### The task
In the items, from the line containing "At what coordinates" through the end of the items, change "italic" to "bold" and rewrite only those lines. Leave the pictures out of your answer.
== Listed records
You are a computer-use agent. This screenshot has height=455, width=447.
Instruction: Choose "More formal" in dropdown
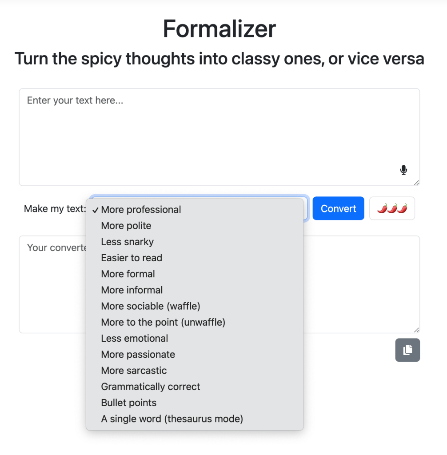pos(128,274)
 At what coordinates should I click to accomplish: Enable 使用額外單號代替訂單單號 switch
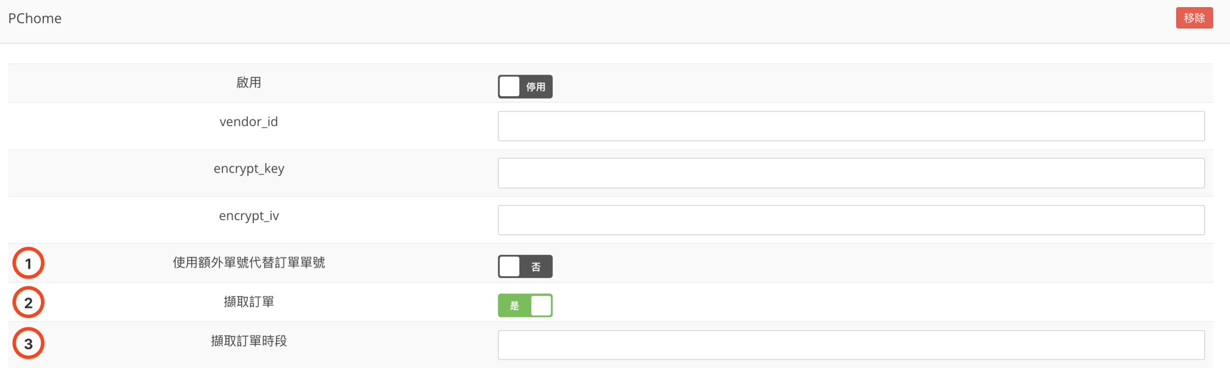click(525, 266)
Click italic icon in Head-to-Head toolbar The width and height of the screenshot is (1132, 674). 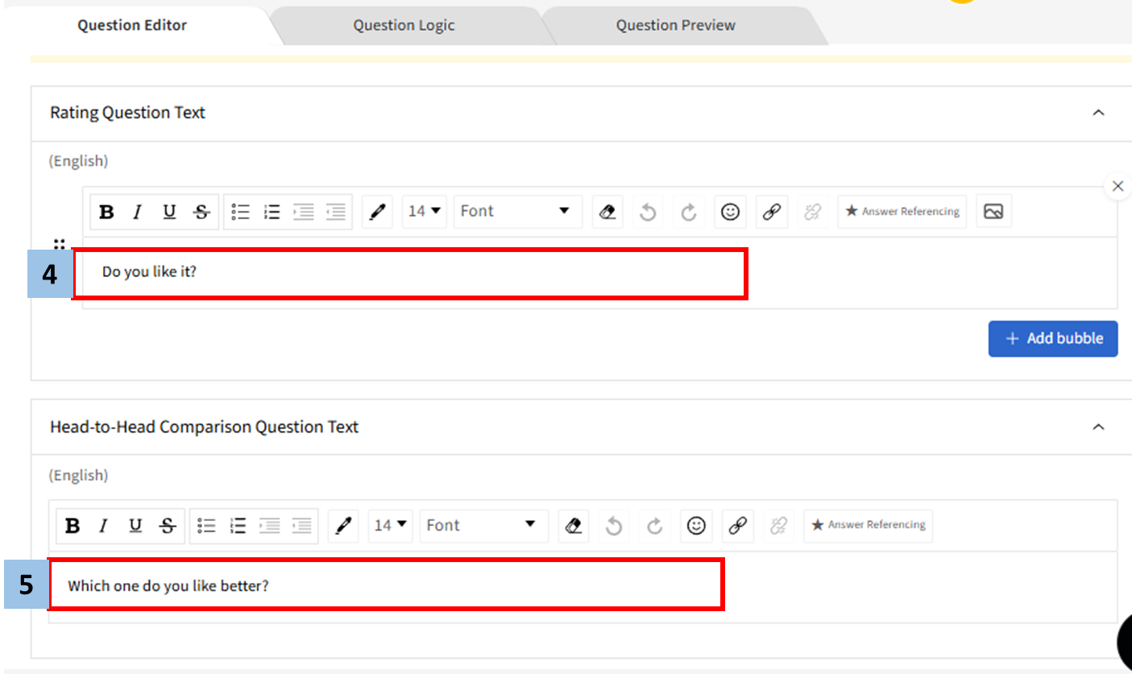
====
### Written solution
 At what coordinates should I click to accomplish: Enable 使用額外單號代替訂單單號 switch
click(525, 266)
Click bold icon in Head-to-Head toolbar The width and height of the screenshot is (1132, 674). 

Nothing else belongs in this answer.